YANG DIMINTA
Tuliskan ulang seluruh teks tentang kemungkinan Indonesia menganut sistem Khilafah tanpa mengubah satu kata atau tanda baca pun.

─── TEKS ───

Bisakah Indonesia Menganut Sistem Khilafah?

Sumber gambar: Cabarus.com

Pertanyaan mengenai apakah Indonesia bisa menganut sistem negara Khilafah bukanlah persoalan baru. Banyak organisasi dan tokoh pemikir di Indonesia telah lama bergumul dengan istilah ini, termasuk Cak Nur, Gus Dur, dan Muhammad Abduh. Di Indonesia, beberapa kelompok seperti Negara Islam Indonesia (NII), juga dikenal sebagai Darul Islam (DI), pernah mencoba mendirikan negara berdasarkan Khilafah. Darul Islam diproklamasikan pada 7 Agustus 1949 oleh Sekarmadji Maridjan Kartosoewirjo di Tasikmalaya, Jawa Barat (Irfan S. Awwas, 2009).

─── DATA YANG DIBERIKAN ───

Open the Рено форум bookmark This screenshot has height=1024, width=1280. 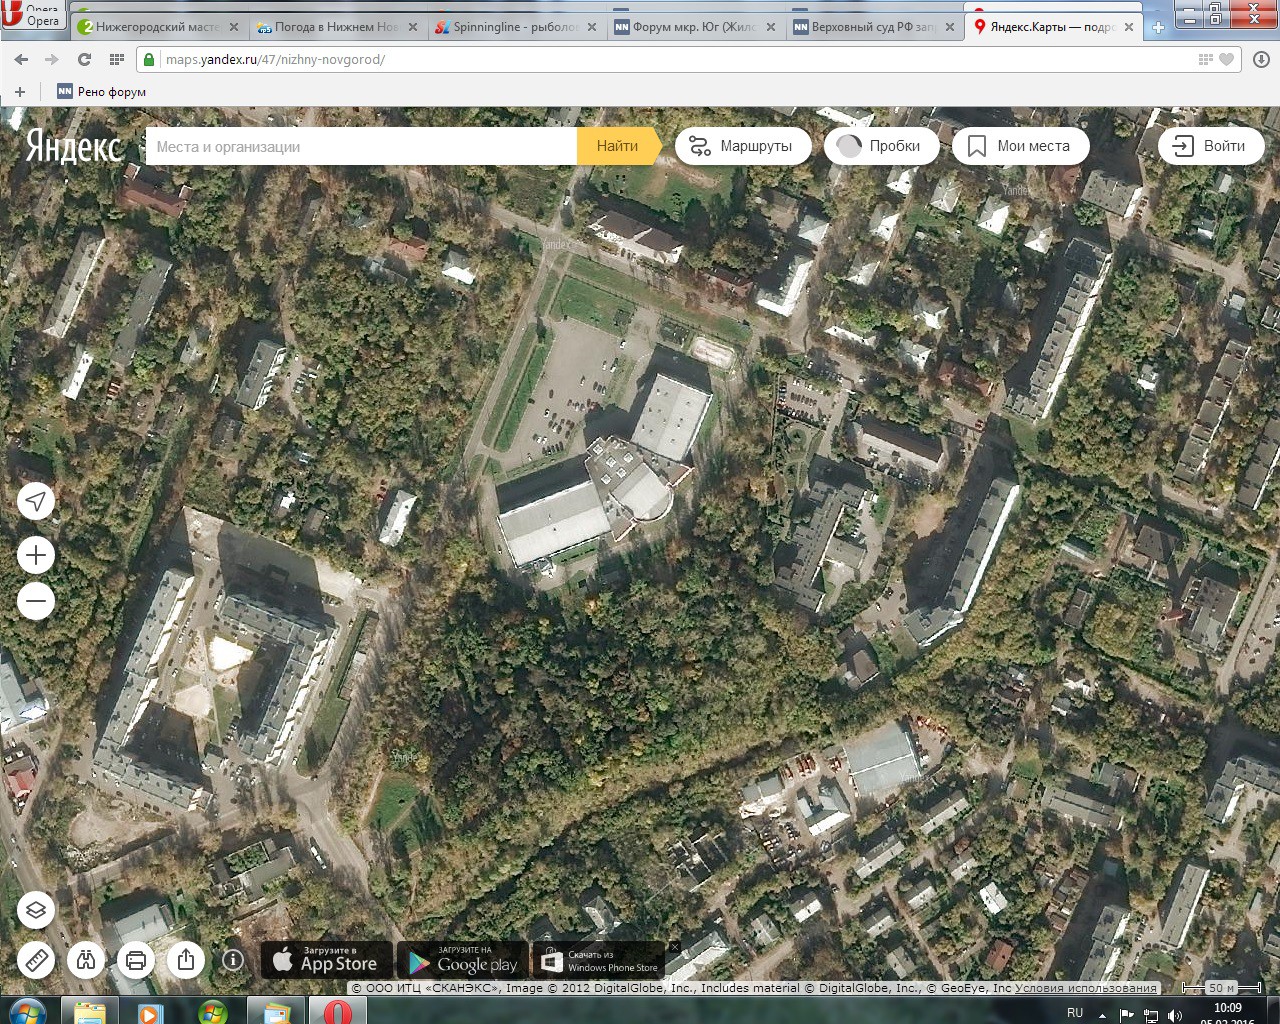coord(102,91)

───

HASIL
Bisakah Indonesia Menganut Sistem Khilafah?

Sumber gambar: Cabarus.com

Pertanyaan mengenai apakah Indonesia bisa menganut sistem negara Khilafah bukanlah persoalan baru. Banyak organisasi dan tokoh pemikir di Indonesia telah lama bergumul dengan istilah ini, termasuk Cak Nur, Gus Dur, dan Muhammad Abduh. Di Indonesia, beberapa kelompok seperti Negara Islam Indonesia (NII), juga dikenal sebagai Darul Islam (DI), pernah mencoba mendirikan negara berdasarkan Khilafah. Darul Islam diproklamasikan pada 7 Agustus 1949 oleh Sekarmadji Maridjan Kartosoewirjo di Tasikmalaya, Jawa Barat (Irfan S. Awwas, 2009).